[Opening Supplied entries section]
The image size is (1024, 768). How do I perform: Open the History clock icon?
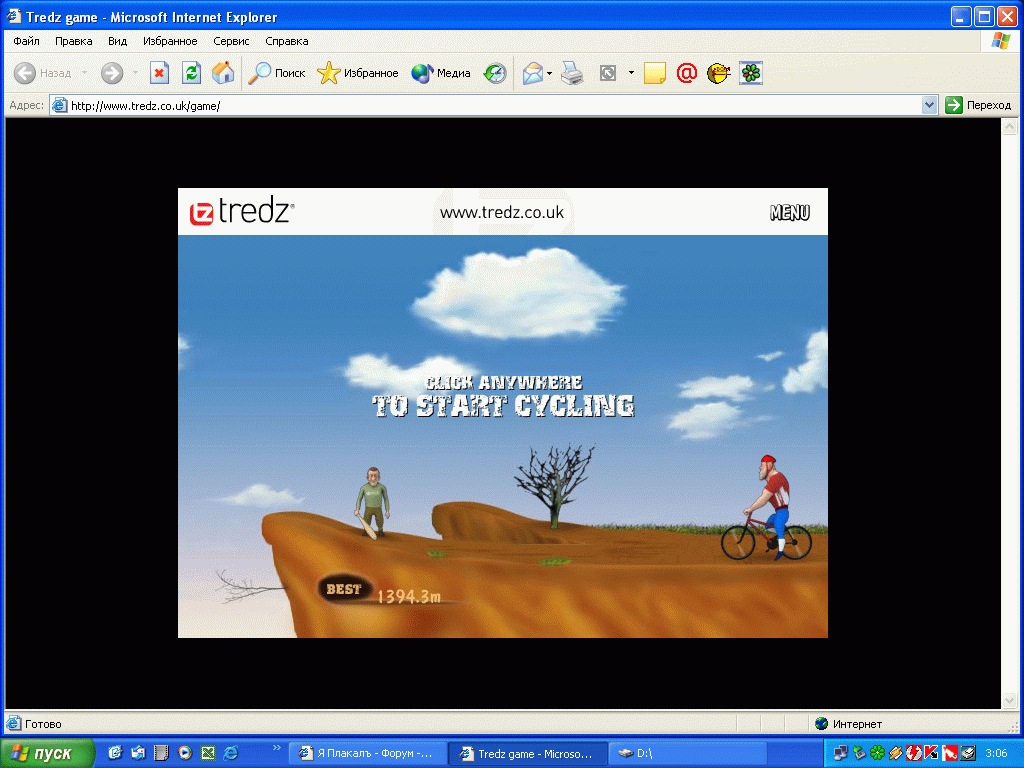click(x=495, y=73)
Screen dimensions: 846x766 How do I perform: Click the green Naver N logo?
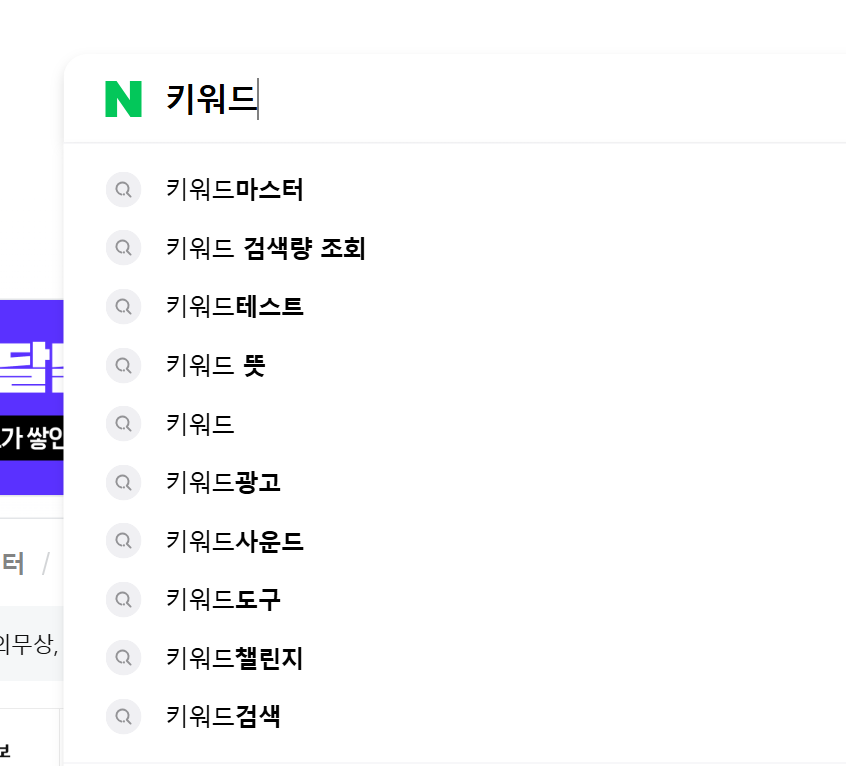[x=121, y=96]
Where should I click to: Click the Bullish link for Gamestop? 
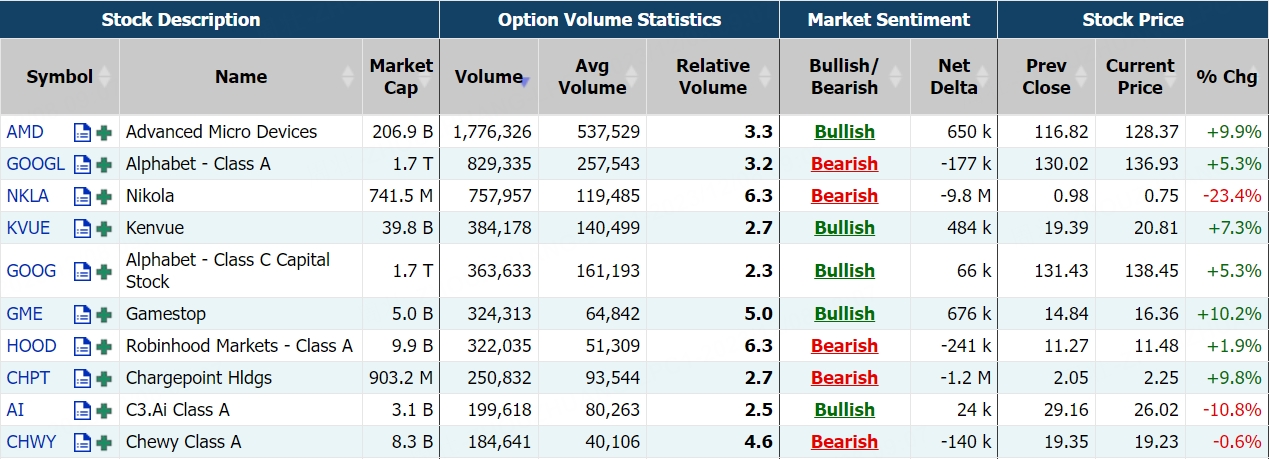pyautogui.click(x=844, y=314)
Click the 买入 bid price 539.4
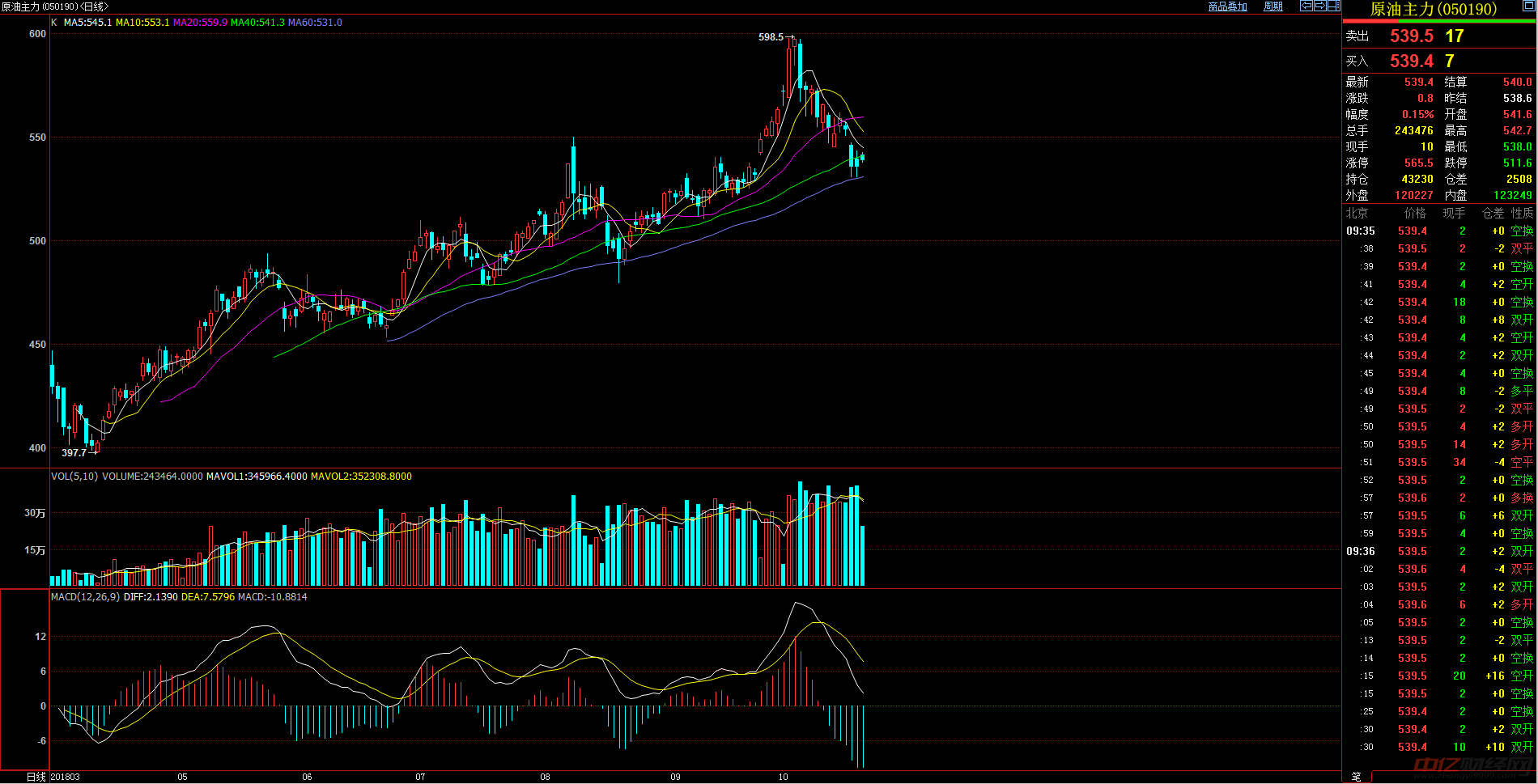Image resolution: width=1538 pixels, height=784 pixels. (x=1411, y=61)
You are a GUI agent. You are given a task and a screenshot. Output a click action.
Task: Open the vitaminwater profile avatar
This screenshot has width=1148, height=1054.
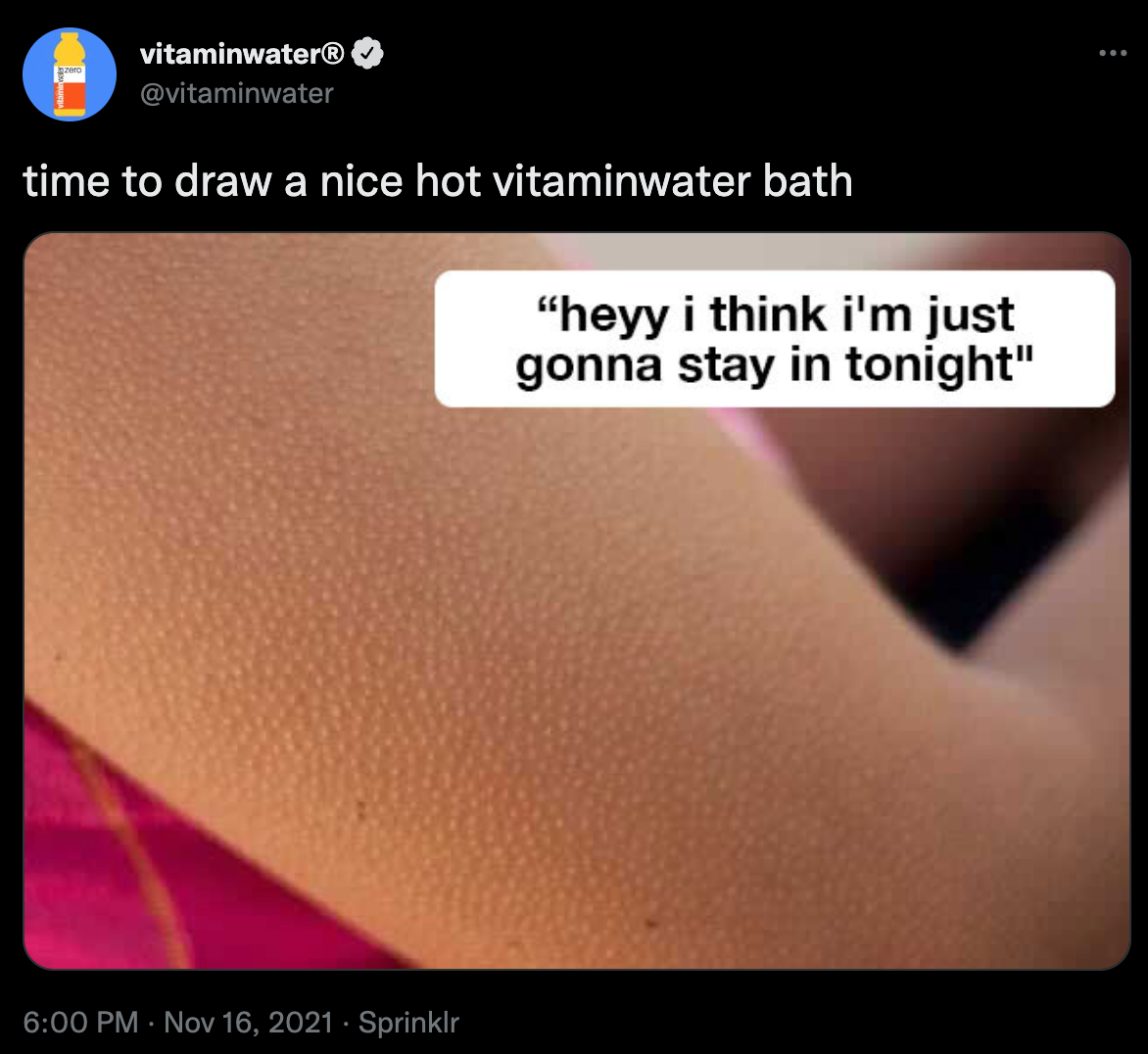point(70,74)
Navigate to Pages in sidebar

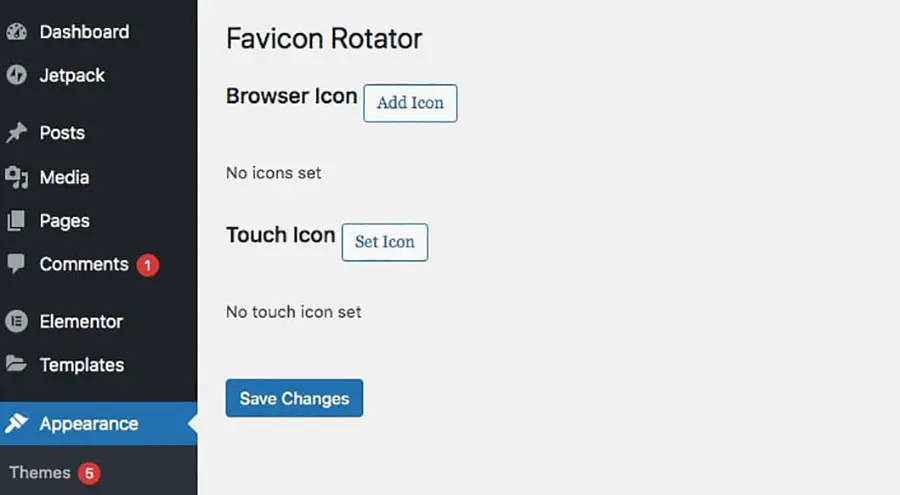[64, 221]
[Closing Supplied entries section]
Leave the images out as you retype each line of the material exactly.

The image size is (1024, 768). How do I perform: Open the History clock icon?
click(x=495, y=73)
Screen dimensions: 846x766 How do I perform: Click the green Naver N logo?
[x=121, y=96]
Where should I click to: Click the Bullish link for Gamestop? 
pyautogui.click(x=844, y=314)
Click the 买入 bid price 539.4
Image resolution: width=1538 pixels, height=784 pixels. (x=1411, y=61)
You are a GUI agent. You are given a task and a screenshot. Output a click action.
Task: Open the vitaminwater profile avatar
This screenshot has width=1148, height=1054.
point(70,74)
Navigate to Pages in sidebar

[64, 221]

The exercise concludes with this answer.